By Rich Wellner
Attending the working sessions at various conferences I hear a theme over and over again, "how can grid computing help us meet our goal of 80% utilization"? People post graphs showing how they went from 20% utilization to 50% and finally 80%. People celebrate achievement of this number as an axiom. The 80% utilized cluster is the well managed cluster. This is the wrong goal.
The way to illustrate this is to ask how 80% utilization brings a new drug to market more quickly? How does 80% create a new chip? How does 80% get financial results or insurance calculations done more quickly?
Of course, it does none of those things. 80% isn't even a measure of IT efficiency, though most people use it as such. It's only a statistic that deals with a cluster itself. It is, however, measurable, so it's easy to stand up as an objective that the organization can meet. The question to ask is, does an 80% target actually hurt the business of the company?
That target has three problems:
- It takes the focus off the business problem the clusters are solving
- Most people choose the wrong target (80%, rather than 50%)
- We would fire a CFO who only measured costs, we are we willing to only measure them here?
If your clusters are running at 80% that means that you have a lot of periods when work is being queued up and waiting. Think about the utilization pattern of your cluster. Almost every cluster out there is in one of two patterns. They are busy starting at nine in the morning when people start running work and the queue empties overnight. Or, they are busy starting at three in the afternoon when people have finished thinking about what they need to run overnight and the queue empties the next morning.
During the times when the queues are backed up, you are losing time. These jobs waiting represented people who are waiting, scientists who aren't making progress, portfolio analysts who are trailing the competition and semiconductor designers who are spending time managing workflow instead of designing new hardware.
For most businesses it's queue time and latency that matters more than utilization rates. Latency is the time that your most expensive resources, your scientists, designers, engineers, economists and other researchers are waiting for results from the system. Data centers are expensive. Don't get me wrong, I'm not arguing that it's time to start throwing money at clusters without consideration. It's just that understanding the way the business operates is critical to determining what the budget should be. Is the incremental cost of having another 100 or 1000 nodes really more than the cost of delaying the results that your business needs to remain viable?
Don't be willing to be the manager that measures what is convenient rather than what is valuable to the future of your business. Be 'savvy' in your approach. Find ways to understand the behavior of your drug discovery processes on your clusters, even if you are an IT guy instead of a computational chemist.

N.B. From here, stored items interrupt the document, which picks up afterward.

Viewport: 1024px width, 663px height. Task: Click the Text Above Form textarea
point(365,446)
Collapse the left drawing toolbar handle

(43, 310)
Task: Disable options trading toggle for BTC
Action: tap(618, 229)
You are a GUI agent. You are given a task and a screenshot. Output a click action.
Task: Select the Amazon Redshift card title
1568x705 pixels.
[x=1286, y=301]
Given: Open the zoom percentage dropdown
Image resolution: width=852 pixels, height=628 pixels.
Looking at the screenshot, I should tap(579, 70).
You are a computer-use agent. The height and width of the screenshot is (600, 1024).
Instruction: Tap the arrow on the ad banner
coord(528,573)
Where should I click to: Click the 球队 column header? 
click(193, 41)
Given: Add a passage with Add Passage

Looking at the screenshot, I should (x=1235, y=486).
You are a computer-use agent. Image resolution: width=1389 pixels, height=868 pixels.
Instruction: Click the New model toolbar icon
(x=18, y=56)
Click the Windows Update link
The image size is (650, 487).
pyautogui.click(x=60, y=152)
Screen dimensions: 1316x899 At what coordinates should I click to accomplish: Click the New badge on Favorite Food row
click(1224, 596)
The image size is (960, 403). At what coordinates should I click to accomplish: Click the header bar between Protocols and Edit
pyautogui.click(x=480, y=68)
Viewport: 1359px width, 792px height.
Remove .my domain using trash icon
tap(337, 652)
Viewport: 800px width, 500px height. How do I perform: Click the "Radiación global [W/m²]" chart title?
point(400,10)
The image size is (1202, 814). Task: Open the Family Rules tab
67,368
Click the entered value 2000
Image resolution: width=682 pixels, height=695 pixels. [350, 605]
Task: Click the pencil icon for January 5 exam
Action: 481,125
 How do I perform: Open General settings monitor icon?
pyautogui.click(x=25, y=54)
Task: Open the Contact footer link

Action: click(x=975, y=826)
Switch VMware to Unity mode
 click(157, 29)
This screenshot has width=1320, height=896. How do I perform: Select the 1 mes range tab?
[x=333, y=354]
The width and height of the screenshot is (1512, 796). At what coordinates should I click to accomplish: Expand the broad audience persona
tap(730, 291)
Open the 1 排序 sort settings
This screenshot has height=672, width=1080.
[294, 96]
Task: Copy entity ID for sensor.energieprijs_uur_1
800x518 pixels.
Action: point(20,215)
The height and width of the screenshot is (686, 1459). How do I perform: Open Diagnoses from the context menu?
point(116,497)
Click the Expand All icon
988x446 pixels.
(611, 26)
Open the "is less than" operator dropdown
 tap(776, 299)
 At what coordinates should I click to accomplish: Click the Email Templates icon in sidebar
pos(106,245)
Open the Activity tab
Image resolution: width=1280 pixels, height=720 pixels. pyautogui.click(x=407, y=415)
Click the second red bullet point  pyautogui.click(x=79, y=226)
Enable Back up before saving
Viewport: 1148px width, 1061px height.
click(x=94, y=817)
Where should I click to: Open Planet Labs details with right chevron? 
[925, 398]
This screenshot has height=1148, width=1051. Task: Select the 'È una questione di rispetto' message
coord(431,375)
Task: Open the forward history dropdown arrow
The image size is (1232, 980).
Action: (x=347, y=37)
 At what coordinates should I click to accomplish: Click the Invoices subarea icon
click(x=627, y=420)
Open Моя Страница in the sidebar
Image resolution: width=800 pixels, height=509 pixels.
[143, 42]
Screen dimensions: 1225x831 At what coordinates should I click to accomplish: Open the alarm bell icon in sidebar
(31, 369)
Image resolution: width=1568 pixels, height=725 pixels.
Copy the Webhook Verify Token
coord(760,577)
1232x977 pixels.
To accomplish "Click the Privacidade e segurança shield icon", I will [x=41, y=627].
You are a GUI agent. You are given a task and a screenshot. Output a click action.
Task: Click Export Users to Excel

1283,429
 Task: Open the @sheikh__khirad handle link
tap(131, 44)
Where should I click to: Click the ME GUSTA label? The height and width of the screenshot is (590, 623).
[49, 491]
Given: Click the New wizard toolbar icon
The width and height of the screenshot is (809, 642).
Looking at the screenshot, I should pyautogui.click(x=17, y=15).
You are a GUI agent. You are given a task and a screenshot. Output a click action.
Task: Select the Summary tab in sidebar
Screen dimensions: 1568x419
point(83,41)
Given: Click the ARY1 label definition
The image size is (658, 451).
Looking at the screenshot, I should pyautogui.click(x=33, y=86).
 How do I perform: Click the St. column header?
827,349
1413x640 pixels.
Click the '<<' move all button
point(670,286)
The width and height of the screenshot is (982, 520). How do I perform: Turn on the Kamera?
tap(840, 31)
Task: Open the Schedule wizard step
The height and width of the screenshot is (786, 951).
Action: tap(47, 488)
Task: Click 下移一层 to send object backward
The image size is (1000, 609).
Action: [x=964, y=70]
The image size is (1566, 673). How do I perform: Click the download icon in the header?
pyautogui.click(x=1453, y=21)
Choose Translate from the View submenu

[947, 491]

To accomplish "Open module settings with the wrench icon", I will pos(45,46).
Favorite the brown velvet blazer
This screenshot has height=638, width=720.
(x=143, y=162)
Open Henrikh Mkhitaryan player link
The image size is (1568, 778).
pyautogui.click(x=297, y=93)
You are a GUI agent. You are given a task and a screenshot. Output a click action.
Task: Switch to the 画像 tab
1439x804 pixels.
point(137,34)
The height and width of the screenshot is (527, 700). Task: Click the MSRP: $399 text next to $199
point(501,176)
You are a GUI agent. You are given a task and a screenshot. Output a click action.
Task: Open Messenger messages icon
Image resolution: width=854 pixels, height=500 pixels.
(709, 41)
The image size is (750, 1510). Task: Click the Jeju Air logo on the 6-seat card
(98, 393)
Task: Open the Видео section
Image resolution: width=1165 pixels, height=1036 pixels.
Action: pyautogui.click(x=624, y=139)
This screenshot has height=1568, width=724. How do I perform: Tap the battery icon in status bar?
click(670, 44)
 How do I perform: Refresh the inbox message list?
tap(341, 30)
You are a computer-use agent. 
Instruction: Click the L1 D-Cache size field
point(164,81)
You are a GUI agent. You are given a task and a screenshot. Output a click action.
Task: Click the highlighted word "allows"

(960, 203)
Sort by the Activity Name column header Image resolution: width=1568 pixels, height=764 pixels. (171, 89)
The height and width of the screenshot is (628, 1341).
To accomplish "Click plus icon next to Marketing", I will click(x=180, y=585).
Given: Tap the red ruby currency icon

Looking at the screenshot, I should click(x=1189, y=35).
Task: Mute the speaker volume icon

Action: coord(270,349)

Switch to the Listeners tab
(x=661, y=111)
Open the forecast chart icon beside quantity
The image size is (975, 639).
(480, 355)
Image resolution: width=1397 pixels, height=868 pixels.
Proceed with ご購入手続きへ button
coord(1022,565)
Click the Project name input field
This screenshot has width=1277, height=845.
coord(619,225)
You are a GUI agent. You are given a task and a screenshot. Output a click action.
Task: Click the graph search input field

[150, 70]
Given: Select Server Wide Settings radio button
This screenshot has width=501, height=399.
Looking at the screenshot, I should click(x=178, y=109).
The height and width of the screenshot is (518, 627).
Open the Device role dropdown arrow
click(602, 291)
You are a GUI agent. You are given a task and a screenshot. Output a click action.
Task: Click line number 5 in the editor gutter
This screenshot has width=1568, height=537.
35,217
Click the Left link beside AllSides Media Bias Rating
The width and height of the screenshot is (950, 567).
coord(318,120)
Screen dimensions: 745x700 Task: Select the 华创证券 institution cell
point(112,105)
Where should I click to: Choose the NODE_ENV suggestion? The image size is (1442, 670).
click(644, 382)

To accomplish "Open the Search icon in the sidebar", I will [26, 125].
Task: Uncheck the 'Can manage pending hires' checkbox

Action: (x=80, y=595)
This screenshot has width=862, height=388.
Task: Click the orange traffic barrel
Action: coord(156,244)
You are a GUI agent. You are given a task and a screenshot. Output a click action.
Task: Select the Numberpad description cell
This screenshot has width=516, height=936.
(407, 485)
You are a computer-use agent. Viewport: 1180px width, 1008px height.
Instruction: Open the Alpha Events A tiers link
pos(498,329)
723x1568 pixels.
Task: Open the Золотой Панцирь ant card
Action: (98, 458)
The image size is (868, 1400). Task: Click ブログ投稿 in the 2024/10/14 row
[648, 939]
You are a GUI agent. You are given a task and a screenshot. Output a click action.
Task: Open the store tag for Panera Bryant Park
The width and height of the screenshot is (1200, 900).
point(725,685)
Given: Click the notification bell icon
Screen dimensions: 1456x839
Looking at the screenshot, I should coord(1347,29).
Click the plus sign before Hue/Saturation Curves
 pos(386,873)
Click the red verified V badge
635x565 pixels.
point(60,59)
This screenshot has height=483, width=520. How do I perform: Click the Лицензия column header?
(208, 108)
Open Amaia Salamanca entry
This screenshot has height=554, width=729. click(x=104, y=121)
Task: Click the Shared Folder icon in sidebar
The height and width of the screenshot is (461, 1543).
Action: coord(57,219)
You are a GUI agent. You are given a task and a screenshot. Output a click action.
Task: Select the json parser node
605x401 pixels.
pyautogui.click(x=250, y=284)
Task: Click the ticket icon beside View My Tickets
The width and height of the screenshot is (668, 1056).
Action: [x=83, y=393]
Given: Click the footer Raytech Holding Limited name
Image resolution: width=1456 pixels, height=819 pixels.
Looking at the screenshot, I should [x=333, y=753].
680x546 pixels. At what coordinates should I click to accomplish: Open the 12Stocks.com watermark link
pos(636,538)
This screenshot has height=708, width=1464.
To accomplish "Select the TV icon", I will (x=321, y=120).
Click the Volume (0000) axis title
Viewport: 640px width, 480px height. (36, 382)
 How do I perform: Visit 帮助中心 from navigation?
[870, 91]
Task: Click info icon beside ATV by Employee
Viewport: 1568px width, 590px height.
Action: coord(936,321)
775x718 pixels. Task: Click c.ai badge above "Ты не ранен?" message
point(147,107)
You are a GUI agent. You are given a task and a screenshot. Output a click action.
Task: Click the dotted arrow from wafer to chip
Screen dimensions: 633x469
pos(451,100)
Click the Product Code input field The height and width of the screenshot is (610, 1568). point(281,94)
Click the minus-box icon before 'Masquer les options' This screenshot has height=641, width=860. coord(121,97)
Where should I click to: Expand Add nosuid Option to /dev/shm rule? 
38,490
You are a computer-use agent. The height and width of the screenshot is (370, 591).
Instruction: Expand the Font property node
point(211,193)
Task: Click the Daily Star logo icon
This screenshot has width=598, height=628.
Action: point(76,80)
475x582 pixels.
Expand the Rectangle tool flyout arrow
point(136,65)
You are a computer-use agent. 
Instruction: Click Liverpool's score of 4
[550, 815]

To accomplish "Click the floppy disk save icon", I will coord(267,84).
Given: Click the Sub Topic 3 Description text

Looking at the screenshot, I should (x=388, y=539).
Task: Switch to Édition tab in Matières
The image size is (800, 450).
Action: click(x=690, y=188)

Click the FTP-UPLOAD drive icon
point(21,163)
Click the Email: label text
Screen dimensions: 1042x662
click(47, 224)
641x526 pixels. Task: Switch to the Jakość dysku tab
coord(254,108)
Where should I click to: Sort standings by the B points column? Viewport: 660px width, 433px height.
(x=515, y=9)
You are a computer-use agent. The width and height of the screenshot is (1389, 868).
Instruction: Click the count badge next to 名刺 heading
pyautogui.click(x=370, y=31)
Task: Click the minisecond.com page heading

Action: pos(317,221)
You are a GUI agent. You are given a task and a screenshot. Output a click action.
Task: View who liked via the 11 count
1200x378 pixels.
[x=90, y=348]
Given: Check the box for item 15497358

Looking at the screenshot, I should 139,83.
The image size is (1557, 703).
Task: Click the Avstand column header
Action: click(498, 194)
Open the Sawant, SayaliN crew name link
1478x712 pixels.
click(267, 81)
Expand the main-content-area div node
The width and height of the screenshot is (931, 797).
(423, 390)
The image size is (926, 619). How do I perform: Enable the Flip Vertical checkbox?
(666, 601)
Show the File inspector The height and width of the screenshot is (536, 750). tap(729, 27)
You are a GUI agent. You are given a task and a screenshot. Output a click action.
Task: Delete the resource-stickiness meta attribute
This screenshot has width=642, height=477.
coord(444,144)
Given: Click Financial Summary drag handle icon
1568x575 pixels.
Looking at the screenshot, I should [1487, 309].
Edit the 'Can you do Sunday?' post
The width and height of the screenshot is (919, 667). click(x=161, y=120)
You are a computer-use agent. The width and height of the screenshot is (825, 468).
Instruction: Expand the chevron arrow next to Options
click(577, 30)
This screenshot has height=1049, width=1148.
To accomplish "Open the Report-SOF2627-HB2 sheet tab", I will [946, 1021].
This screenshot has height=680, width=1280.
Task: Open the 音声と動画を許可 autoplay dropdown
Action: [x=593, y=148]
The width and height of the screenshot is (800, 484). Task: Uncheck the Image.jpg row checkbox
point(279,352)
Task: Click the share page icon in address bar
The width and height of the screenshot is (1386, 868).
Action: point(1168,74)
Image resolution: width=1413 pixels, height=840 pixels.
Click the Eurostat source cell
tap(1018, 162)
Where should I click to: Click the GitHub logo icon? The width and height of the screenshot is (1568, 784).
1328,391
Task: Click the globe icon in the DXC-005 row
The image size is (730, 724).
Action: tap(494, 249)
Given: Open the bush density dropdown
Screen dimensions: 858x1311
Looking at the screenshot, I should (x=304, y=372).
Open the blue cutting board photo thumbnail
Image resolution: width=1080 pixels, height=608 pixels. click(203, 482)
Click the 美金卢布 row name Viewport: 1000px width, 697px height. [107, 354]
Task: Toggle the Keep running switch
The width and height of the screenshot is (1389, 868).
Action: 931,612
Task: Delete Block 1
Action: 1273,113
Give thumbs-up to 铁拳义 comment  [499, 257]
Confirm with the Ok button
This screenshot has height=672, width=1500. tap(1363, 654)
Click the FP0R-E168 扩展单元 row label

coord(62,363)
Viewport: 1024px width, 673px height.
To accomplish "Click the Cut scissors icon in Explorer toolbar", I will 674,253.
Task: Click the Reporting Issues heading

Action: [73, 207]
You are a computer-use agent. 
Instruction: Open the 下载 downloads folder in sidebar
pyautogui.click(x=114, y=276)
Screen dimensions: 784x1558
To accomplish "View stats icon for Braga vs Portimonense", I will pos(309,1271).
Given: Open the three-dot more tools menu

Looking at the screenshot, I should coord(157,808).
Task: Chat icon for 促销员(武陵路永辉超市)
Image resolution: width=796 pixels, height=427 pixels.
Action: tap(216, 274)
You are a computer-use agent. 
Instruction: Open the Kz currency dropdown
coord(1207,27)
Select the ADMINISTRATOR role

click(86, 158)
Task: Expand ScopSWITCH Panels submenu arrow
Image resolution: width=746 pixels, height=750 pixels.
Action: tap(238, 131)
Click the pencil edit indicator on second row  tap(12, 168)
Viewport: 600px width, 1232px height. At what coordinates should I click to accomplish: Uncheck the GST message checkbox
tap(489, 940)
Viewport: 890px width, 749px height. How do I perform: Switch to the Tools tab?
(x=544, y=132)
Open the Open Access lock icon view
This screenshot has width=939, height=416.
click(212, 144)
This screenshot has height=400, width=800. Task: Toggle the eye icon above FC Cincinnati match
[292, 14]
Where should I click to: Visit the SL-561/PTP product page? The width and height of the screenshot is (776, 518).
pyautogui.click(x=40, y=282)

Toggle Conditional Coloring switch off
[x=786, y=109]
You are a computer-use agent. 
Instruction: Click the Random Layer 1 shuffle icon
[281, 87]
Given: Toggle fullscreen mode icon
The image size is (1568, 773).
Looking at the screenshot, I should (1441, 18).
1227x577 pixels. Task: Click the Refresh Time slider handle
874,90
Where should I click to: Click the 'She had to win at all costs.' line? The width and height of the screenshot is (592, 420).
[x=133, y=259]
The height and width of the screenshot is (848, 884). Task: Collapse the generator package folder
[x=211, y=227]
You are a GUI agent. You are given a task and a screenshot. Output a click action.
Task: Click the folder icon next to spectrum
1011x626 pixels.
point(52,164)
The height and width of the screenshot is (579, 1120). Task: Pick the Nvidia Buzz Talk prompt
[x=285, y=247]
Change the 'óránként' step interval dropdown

Find ways to demonstrate how your approach of reducing cluster latency is turning up the heat on the next chip design. Find ways to measure what keeps your business around so that you can be part of the process of creating value instead of viewed by that CFO as nothing more than a cost center to be optimized away.
The message is that cost is only one part of the equation. Likely, it's even a minor part of the equation. Don't get yourself lost measuring the price of your stationary when it's the invoices you're putting in the envelopes that matters.